What precisely do we mean by this? I think this is a little unclear, so let's be precise. We seek a topology \( \tau \) on \( X \) so that:

- (1) Each member of \( U_x \) is in \( \tau \); and
- (2) Each \( U_x \) should be a filter-base for the collection of all neighbourhoods of \( x \). That is, if \( x \in B \subseteq A \subseteq X \) with \( B\in\tau \) then there is \( C\in U_x \) with \( C\subseteq A \). Clearly it suffices to consider the cases when \( A=B \).

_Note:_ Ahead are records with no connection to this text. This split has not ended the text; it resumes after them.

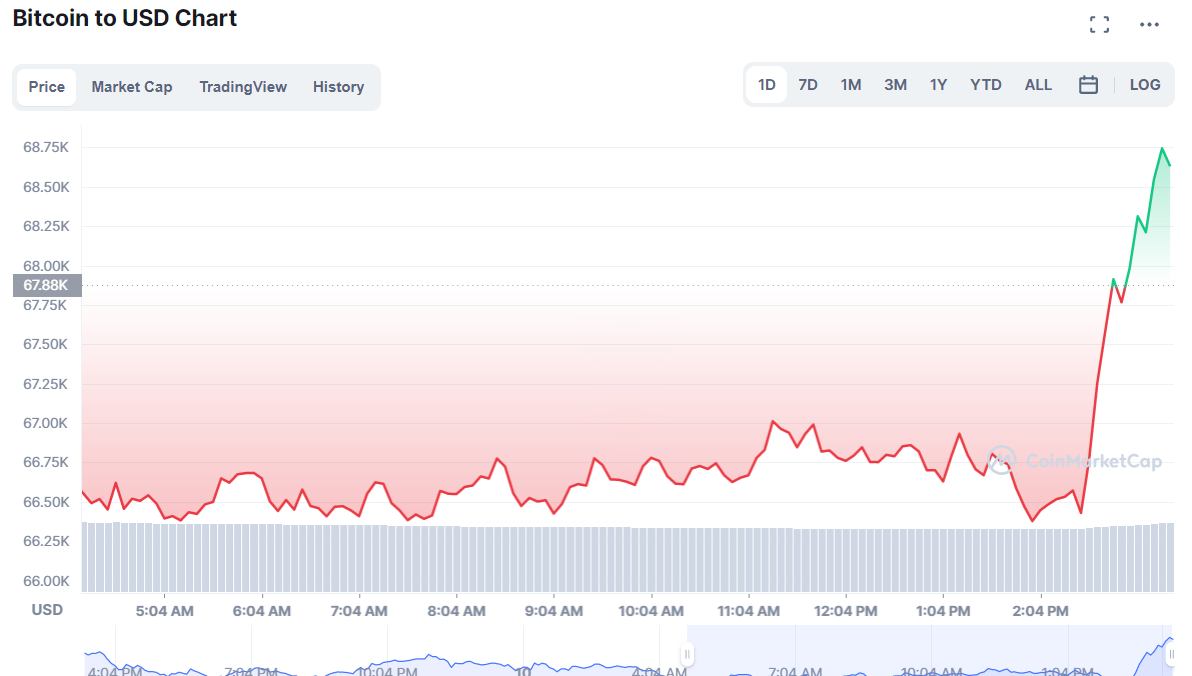Choose the 3M time range
The image size is (1192, 676).
(895, 85)
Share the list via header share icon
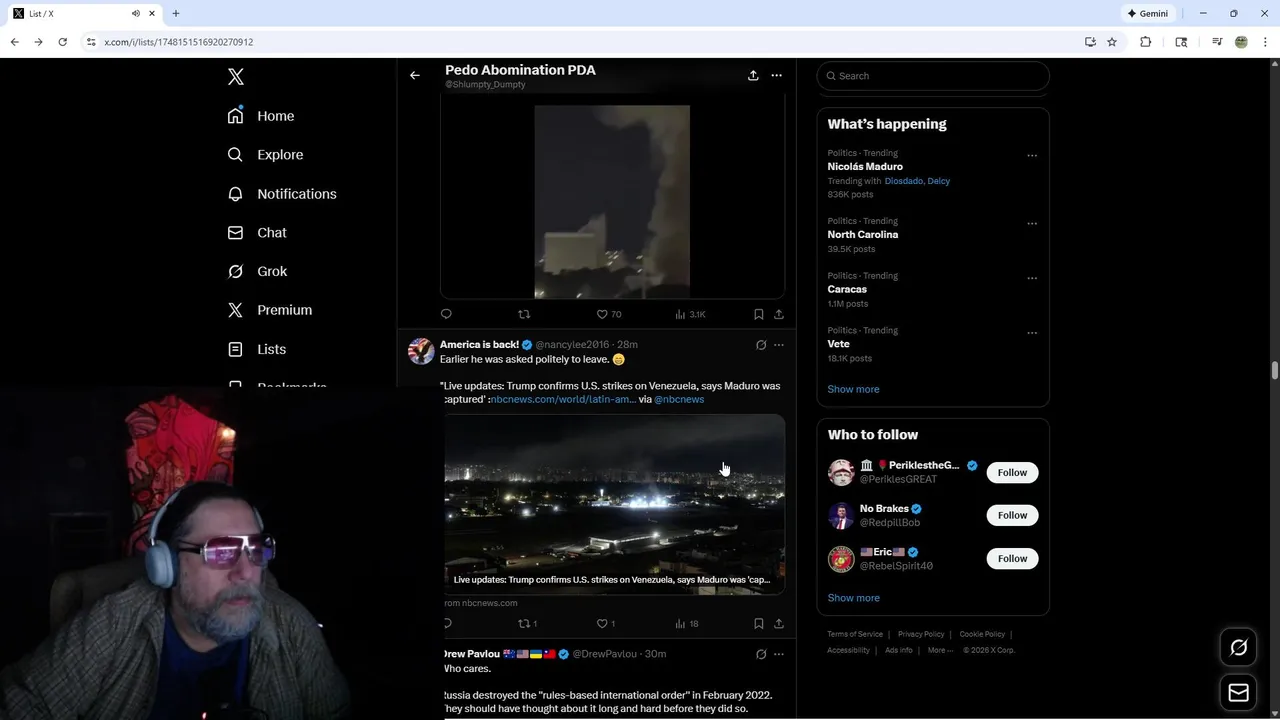Viewport: 1280px width, 720px height. 753,75
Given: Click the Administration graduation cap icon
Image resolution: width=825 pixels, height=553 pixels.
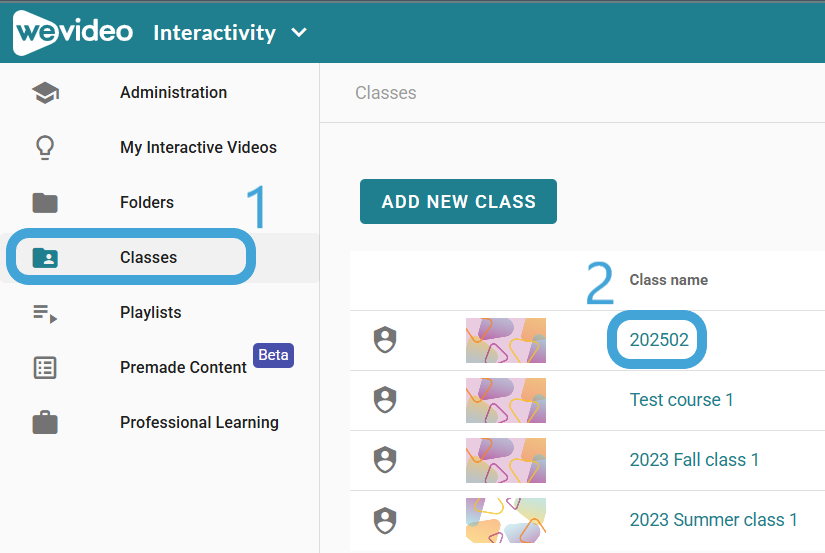Looking at the screenshot, I should click(x=45, y=93).
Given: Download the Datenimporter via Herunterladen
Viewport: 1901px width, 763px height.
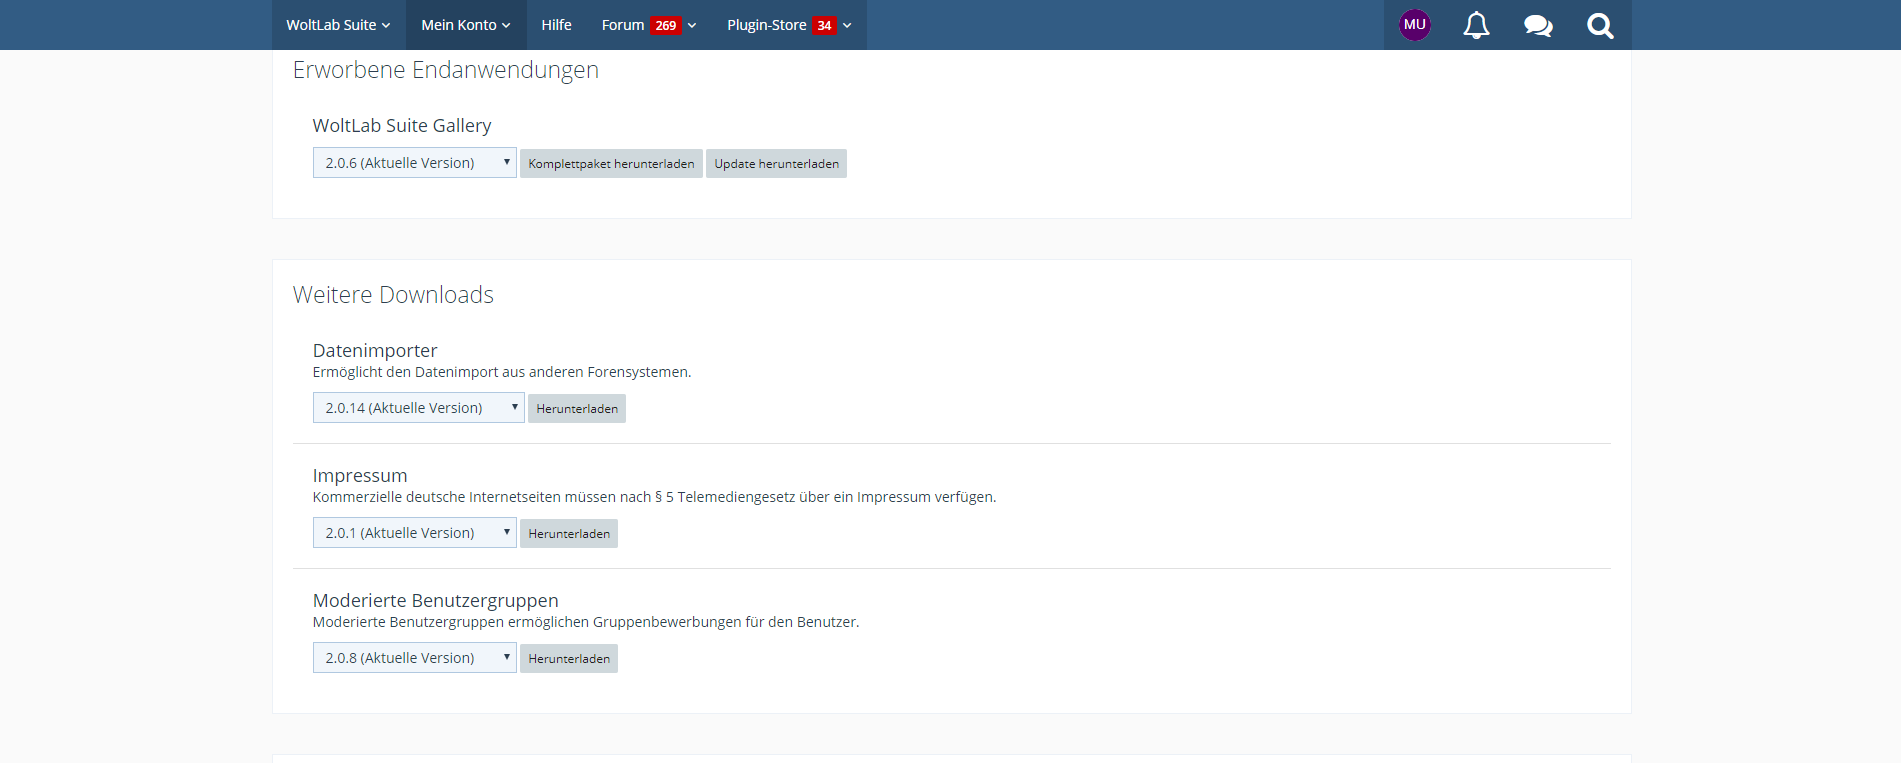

Consider the topology, say \( \tau_0 \), generated by all the sets \( \newcommand{\mc}{\mathcal} \mc U = \{U : U\in U_x \ (x\in X) \} \) that is, members of \( \tau_0 \) are arbitrary unions of sets of the norm \( V_1\cap\cdots\cap V_n \) for \( V_i\in\mc U \). Condition (1) holds, and condition (2) will hold exactly when, given \( V_i\in\mc U \) each containing \( x \), there is \( A\in U_x \) with \( A\subseteq V_1\cap\cdots\cap V_n \). In particular:

- (2a) Given \( A_1,\cdots,A_n\in U_x \) there is \( A\in U_x \) with \( A\subseteq A_1\cap\cdots\cap A_n \);
- (2b) Given \( B\in U_y \) with \( x\in B \), there is \( A\in U_x \) with \( A\subseteq B \);

These two conditions then imply (2), for given \( V_i\in\mc U \) each containing \( x \), by (2b) we can find \( A_i\in U_x \) with \( A_i\subseteq V_i \), and then by (2a) there is \( A\in U_x \) with \( A\subseteq A_1\cap\cdots\cap A_n \subseteq V_1\cap\cdots\cap V_n \).

Consider now \[ \tau_1 = \{ A\subseteq X : x\in A\implies\exists\,B\in U_x, \ B\subseteq A\}. \] Then \( \tau_1 \) contains \( \emptyset \) and \( X \), and is obviously closed under unions. Condition (2a) implies that \( \tau_1 \) is closed under finite intersections, that is, that \( \tau_1 \) is a topology. If \( A\in\tau \) and \( x\in A \) then by (2), there is \( C\in U_x \) with \( C\subseteq A \); thus \( A\in \tau_1 \). Hence \( \tau_0 \subseteq \tau \subseteq \tau_1 \).

Finally, given \( A\in\tau_1 \), if \( x\in A \) then there is \( B\in U_x\subseteq\mc U \) with \( B\subseteq A \), and so \( A \) is the union of members of \( \mc U \), so \( A\in\tau_0 \). We conclude that our putative topology \( \tau \) is unique, and equals \( \tau_0 \) (or \( \tau_1 \)). Further, we have shown that \( \tau \) exists exactly when (2a) and (2b) hold (which are conditions on the families \( U_x \)).

Let us return to the weak topology. (2a) is clear, but to show (2b) is a little exercise in picking epsilons.